Dataset entries:
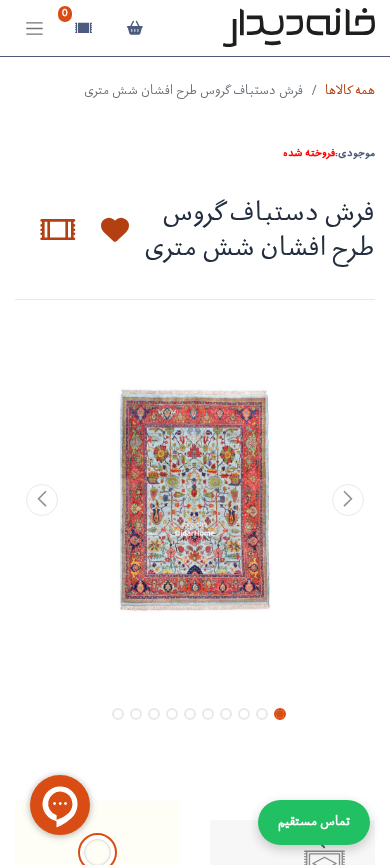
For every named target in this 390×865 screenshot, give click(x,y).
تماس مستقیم (314, 822)
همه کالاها (350, 91)
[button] (103, 230)
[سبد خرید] (134, 28)
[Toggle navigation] (34, 28)
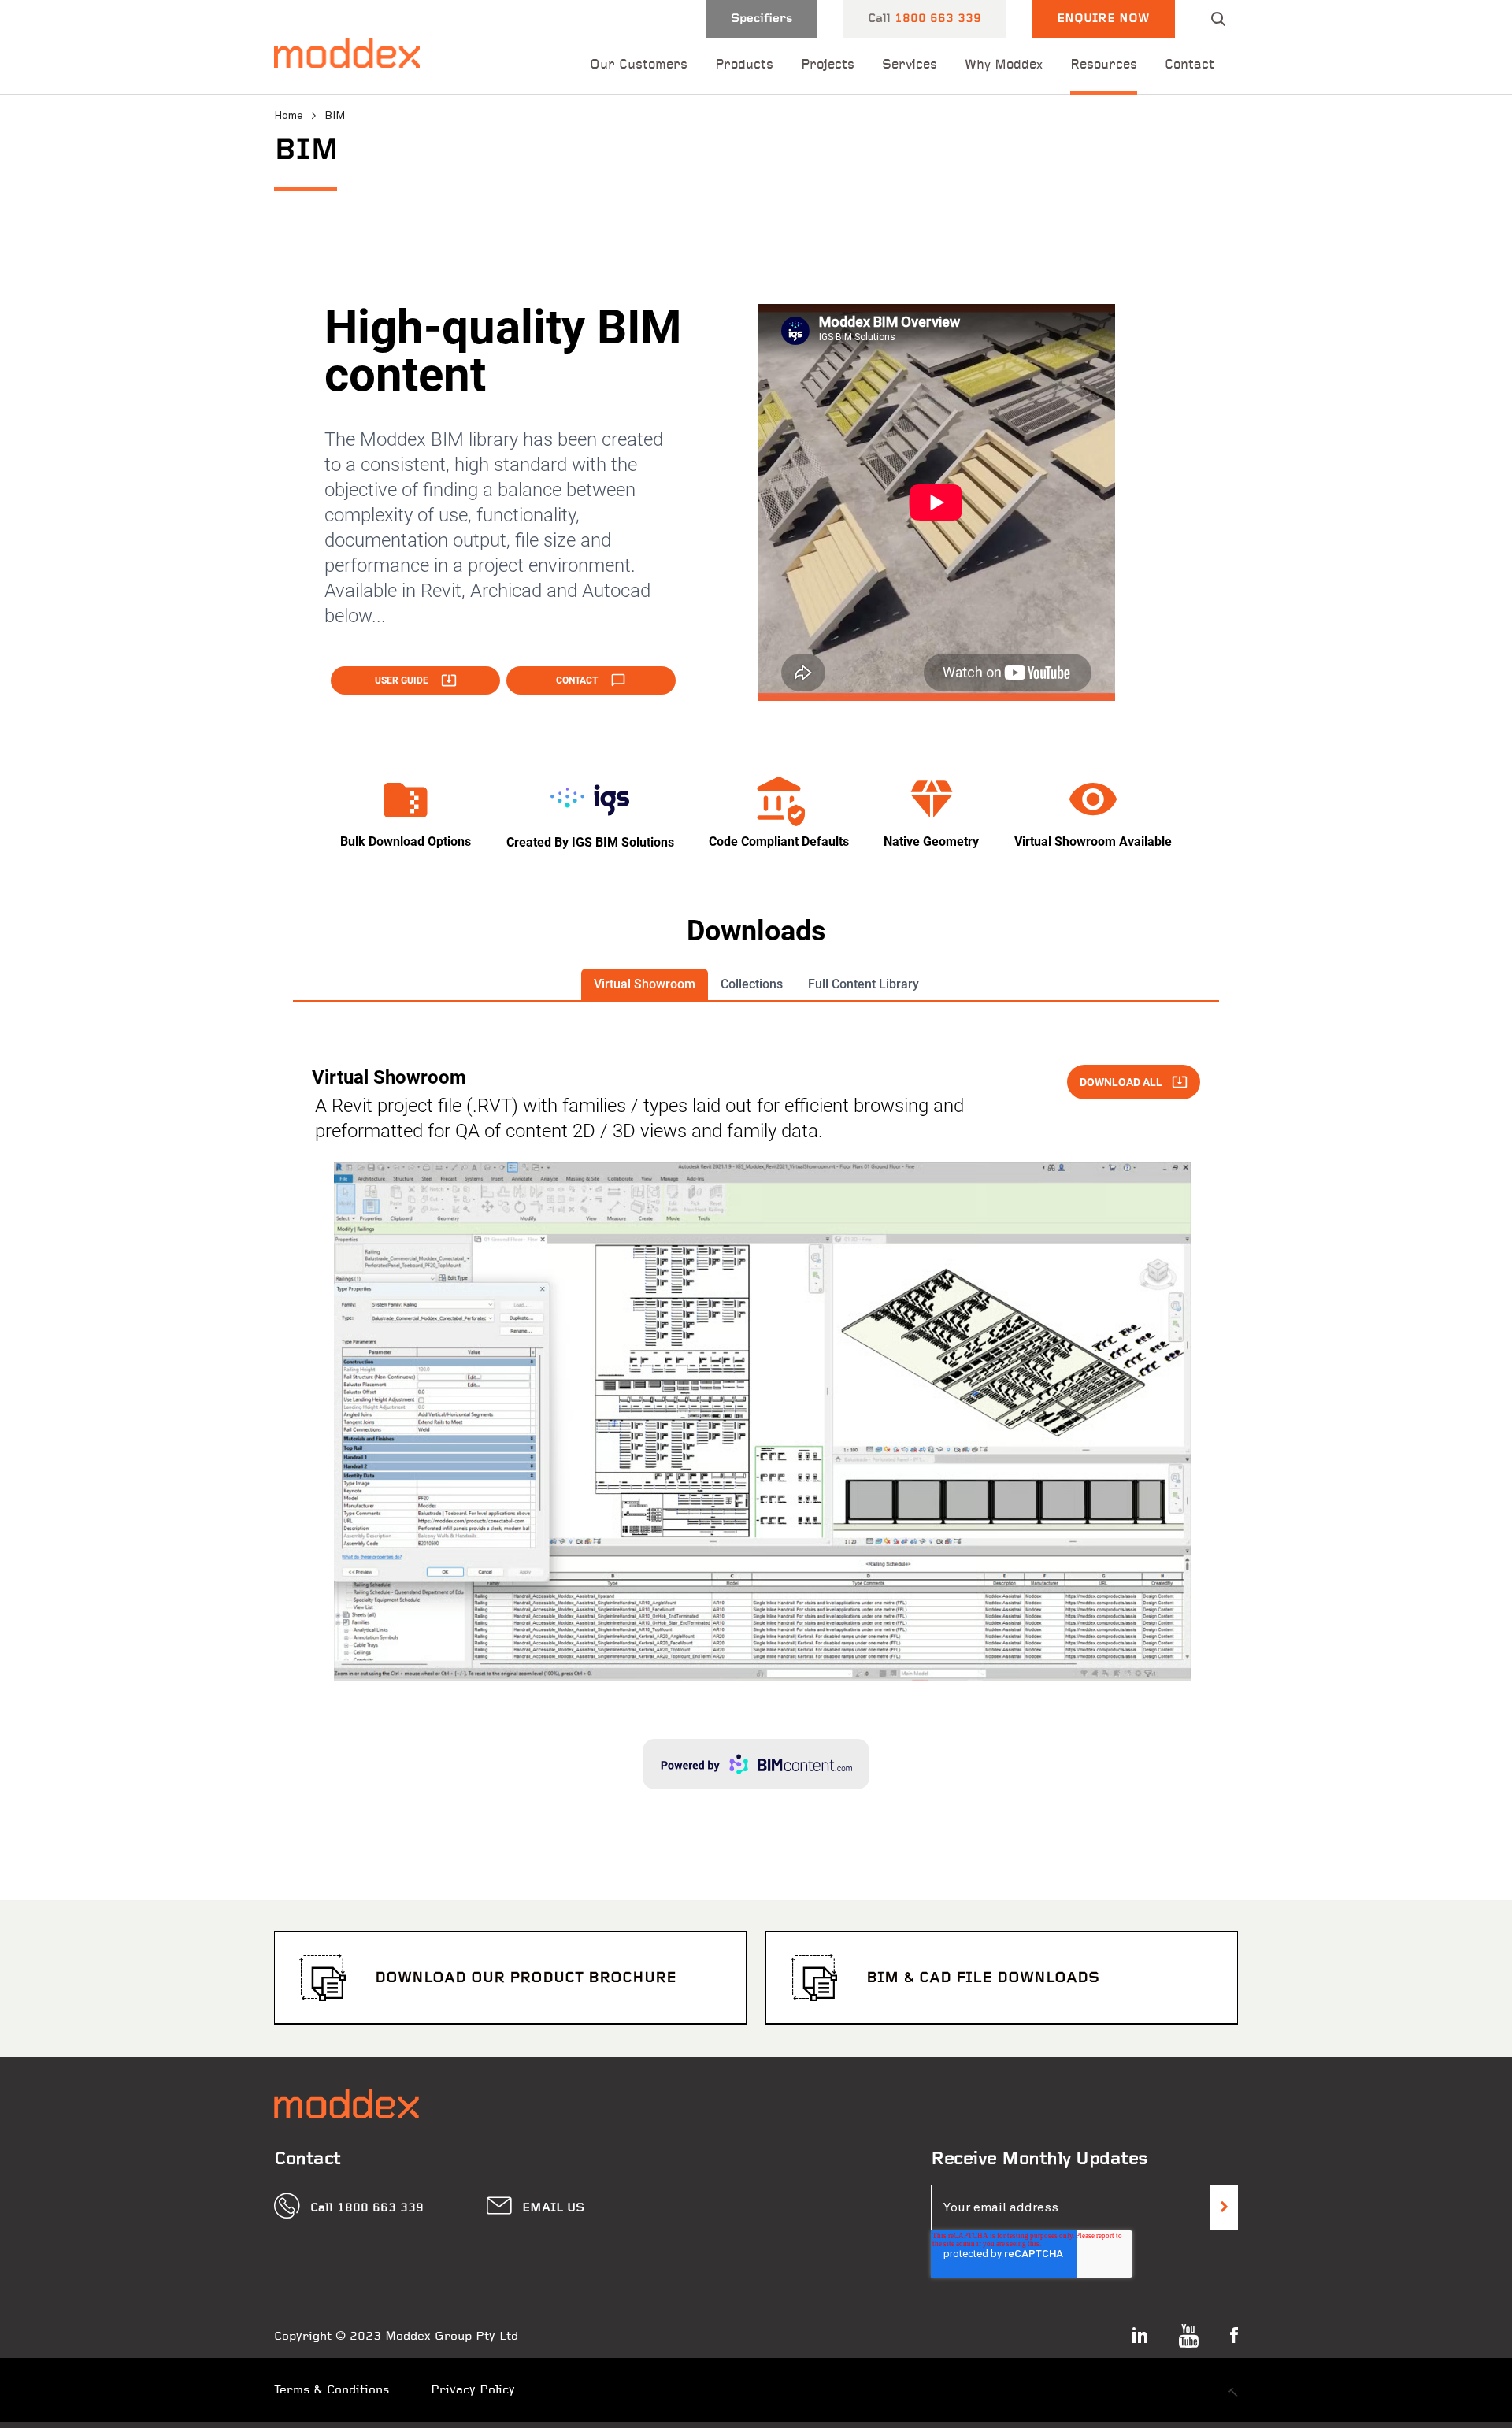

### Assignment:
Could the data be reproduced exactly, with the pictures omitted?

### Output for this exercise:
For every named target in this 390×865 screenshot, give click(x,y).
تماس مستقیم (314, 822)
همه کالاها (350, 91)
[button] (103, 230)
[سبد خرید] (134, 28)
[Toggle navigation] (34, 28)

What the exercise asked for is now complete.